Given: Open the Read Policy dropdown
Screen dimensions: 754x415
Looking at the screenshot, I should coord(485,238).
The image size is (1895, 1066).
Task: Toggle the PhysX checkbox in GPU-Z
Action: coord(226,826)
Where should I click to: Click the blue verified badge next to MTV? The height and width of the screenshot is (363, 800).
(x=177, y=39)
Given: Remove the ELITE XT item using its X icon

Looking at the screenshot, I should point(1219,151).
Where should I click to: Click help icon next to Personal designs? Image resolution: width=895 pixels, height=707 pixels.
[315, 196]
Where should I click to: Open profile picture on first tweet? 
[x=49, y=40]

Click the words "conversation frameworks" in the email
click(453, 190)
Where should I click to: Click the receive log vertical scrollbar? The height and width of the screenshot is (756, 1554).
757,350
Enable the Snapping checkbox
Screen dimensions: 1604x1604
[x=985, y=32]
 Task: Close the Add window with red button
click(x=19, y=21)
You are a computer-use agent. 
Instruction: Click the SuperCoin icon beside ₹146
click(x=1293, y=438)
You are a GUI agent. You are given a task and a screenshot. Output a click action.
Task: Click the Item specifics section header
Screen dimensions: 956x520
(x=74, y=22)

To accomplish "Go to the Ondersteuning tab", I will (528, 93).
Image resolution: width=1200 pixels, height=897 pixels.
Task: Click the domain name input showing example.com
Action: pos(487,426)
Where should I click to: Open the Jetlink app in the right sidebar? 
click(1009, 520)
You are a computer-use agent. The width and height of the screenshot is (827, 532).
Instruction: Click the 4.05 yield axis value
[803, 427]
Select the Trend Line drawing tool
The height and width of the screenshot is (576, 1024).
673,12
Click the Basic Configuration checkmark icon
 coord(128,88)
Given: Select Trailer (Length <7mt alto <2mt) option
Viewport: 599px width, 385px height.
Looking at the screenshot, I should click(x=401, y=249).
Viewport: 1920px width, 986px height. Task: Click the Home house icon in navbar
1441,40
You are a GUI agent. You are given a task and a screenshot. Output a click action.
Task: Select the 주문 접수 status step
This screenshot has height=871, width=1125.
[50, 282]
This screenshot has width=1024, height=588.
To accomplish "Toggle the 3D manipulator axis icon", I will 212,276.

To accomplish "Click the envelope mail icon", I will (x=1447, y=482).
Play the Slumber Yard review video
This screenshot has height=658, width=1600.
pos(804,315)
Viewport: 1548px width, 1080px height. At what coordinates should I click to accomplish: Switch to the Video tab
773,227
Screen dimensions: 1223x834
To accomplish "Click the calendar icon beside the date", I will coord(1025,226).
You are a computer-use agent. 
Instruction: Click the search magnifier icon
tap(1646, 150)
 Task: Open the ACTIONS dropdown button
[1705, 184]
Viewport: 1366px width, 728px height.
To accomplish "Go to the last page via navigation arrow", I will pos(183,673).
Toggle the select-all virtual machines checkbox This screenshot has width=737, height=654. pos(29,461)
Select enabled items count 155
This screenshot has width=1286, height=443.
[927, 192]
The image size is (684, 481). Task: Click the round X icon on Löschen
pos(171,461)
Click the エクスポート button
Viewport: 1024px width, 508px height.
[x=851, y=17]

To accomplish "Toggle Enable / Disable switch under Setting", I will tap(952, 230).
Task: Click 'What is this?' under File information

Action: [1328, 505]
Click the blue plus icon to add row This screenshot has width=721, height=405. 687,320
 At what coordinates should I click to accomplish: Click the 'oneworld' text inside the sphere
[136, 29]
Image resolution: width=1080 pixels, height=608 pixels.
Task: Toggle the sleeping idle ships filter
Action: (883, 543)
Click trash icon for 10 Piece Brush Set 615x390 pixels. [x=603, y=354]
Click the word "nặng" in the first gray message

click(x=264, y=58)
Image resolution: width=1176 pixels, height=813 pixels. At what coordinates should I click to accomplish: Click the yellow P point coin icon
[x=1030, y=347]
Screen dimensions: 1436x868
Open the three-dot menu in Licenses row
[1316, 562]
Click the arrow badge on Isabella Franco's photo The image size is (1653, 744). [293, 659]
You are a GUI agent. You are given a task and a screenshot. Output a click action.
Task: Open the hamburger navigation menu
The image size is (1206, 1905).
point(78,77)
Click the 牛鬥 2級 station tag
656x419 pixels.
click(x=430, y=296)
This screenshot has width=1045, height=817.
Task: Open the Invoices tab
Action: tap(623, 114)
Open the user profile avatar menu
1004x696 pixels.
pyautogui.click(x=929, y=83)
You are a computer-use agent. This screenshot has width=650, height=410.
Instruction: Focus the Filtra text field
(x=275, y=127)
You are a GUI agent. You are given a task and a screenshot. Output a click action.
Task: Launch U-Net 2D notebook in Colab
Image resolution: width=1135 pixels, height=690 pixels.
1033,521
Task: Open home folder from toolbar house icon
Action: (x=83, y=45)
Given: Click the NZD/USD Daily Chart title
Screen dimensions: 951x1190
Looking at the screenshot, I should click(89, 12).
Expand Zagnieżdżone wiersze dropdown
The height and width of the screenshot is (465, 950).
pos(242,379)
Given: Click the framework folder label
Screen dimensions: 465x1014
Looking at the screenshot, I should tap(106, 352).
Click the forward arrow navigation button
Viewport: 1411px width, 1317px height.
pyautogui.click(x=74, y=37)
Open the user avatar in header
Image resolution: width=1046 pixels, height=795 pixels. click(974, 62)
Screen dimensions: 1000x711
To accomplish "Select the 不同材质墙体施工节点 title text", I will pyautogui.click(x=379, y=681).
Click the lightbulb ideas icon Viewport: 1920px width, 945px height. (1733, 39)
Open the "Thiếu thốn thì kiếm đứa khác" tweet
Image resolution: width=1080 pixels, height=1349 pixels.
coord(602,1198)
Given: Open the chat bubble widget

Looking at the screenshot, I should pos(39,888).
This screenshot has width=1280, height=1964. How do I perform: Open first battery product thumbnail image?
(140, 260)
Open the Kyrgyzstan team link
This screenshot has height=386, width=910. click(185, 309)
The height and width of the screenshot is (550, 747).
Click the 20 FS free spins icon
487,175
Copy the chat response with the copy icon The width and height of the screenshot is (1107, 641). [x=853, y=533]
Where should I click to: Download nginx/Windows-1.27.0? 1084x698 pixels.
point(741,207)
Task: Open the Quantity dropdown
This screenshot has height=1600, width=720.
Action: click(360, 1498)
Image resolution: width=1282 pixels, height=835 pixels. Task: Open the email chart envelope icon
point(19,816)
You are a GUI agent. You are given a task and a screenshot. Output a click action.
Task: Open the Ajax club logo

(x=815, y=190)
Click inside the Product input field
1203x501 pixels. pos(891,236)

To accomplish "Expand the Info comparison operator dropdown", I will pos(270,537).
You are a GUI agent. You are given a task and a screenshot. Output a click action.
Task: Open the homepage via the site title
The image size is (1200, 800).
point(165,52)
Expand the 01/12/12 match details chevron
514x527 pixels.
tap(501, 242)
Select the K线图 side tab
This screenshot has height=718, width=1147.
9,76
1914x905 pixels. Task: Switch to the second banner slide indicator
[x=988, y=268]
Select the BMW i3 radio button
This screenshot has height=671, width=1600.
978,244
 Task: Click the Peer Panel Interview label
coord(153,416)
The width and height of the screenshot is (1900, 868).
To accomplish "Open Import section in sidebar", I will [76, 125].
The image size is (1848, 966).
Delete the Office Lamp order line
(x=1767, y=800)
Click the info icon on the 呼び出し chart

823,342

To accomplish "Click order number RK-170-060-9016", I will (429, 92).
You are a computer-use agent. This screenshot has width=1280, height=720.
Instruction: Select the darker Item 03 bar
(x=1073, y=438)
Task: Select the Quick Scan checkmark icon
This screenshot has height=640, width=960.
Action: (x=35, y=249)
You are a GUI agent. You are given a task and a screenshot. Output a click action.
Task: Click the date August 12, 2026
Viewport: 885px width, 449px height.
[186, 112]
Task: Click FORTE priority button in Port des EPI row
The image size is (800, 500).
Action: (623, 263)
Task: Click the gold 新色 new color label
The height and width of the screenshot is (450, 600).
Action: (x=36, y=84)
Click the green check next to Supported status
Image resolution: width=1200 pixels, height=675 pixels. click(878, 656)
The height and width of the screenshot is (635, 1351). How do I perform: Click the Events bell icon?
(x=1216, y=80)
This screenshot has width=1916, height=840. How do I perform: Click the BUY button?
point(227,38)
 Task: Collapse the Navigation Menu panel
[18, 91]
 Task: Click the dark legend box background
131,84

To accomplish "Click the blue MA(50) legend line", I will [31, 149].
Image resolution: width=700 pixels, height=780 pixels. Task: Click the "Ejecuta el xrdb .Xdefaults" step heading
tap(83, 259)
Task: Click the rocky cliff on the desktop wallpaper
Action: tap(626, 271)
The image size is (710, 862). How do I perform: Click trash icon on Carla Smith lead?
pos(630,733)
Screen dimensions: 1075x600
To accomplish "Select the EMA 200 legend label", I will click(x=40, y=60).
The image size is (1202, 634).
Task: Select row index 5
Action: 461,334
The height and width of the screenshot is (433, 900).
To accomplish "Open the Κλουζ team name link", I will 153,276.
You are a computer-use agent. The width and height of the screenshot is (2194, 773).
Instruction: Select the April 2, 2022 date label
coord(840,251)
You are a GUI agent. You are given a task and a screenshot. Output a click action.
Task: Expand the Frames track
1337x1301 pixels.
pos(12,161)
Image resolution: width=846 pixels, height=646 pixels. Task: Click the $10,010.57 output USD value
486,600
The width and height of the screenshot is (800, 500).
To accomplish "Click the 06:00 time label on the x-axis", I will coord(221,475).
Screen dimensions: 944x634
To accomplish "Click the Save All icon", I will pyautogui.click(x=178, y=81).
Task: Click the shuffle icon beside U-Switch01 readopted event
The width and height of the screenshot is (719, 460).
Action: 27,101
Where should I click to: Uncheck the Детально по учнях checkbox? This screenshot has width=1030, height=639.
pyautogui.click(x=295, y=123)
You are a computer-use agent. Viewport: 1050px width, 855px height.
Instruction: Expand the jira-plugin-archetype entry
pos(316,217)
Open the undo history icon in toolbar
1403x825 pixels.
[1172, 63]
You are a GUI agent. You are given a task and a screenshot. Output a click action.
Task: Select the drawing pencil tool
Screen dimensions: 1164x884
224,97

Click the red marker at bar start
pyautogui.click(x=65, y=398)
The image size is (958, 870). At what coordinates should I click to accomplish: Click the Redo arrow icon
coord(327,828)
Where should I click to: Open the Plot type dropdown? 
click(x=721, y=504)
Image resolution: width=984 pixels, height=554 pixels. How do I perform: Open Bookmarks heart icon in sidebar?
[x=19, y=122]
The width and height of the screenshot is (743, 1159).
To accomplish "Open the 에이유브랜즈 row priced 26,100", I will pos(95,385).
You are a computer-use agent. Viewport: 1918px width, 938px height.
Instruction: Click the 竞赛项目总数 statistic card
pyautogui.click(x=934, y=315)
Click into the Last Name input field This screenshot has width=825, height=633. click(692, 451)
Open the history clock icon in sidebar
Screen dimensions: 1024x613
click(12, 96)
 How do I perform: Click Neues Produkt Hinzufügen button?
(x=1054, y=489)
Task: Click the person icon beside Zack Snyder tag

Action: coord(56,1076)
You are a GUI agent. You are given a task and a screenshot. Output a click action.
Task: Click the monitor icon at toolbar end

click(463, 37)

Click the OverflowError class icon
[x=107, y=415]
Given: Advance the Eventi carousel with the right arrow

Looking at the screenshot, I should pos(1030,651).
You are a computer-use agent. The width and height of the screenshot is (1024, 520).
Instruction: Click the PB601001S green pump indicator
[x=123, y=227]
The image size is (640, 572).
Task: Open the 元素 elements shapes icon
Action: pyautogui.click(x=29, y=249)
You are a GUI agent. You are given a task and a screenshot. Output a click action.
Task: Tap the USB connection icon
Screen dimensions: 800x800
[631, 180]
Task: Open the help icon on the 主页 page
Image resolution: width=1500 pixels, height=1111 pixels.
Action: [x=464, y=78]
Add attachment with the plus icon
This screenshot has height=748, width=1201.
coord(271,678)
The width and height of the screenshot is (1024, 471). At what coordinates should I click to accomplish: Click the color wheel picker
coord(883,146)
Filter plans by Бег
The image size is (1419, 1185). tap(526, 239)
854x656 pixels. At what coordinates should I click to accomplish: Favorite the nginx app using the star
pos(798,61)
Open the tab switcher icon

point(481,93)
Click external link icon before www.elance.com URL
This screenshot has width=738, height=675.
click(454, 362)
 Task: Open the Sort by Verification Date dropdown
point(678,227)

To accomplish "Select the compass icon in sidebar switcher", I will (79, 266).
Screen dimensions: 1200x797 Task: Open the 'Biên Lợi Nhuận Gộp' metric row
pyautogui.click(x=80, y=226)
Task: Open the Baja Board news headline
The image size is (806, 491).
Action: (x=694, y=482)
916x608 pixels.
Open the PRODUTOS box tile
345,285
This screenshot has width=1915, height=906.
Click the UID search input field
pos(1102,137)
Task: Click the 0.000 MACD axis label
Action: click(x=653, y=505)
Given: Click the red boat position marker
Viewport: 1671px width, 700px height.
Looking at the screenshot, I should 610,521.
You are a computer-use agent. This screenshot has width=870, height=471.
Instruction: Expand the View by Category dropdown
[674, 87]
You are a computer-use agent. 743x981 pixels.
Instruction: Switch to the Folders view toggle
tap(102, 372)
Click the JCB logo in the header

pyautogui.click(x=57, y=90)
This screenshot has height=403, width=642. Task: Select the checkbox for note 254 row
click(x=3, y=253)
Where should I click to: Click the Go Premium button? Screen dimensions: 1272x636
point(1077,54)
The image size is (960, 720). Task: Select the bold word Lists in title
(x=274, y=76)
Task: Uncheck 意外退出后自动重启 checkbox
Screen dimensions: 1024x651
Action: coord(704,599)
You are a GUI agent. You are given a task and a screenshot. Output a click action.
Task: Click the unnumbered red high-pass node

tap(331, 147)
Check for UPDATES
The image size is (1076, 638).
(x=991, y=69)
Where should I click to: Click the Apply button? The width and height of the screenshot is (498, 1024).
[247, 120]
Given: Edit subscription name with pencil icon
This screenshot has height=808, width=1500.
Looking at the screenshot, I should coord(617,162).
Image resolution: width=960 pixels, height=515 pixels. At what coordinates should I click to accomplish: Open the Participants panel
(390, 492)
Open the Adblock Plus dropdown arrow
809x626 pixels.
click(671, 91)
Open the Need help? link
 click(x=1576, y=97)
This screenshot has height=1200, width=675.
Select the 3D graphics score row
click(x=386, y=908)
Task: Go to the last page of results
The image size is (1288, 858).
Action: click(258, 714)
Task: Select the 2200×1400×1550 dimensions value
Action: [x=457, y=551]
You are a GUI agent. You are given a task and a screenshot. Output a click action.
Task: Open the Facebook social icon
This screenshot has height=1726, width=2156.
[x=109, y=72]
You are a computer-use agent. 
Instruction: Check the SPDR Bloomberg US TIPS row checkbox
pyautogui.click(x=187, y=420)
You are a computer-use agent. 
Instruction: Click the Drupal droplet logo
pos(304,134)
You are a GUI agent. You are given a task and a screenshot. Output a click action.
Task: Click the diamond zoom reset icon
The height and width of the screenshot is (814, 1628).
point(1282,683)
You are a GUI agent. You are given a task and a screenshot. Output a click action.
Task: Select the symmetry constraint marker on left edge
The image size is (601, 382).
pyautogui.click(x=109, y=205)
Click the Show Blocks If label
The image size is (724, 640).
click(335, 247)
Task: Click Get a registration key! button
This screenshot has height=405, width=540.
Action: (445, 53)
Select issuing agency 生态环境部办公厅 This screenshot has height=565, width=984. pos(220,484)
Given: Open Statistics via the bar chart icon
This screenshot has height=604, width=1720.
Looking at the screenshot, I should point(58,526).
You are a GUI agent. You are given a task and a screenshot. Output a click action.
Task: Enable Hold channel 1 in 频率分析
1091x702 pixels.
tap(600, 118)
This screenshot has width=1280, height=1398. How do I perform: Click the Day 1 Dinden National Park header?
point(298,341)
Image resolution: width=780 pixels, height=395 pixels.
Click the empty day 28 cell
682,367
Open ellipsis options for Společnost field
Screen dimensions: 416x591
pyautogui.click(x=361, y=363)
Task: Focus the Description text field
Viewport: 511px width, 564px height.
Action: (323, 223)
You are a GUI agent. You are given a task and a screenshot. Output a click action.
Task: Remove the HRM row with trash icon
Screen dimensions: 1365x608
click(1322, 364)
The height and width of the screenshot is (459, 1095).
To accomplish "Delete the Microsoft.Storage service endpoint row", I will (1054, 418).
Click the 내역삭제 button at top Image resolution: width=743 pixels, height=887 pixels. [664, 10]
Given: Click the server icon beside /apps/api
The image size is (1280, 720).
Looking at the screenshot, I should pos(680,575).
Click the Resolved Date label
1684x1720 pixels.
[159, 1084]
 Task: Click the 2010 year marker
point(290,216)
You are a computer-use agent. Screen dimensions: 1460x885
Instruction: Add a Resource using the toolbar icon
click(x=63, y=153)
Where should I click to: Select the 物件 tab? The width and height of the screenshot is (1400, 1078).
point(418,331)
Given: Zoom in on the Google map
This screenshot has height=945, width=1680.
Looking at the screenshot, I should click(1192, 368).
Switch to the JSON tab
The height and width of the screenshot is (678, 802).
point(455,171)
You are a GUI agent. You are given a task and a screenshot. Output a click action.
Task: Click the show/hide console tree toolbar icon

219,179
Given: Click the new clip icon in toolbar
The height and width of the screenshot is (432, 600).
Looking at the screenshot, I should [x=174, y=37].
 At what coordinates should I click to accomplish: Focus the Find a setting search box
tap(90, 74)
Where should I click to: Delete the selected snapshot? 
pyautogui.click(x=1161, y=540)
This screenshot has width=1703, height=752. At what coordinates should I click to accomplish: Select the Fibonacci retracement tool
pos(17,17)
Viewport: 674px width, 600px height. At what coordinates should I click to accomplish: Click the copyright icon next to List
··········
- **Work task**
Where does "section" appear in the records above? Copy every line that has it.

- **Answer below**
Task: Click the Item specifics section header
To accomplish "Open Import section in sidebar", I will [76, 125].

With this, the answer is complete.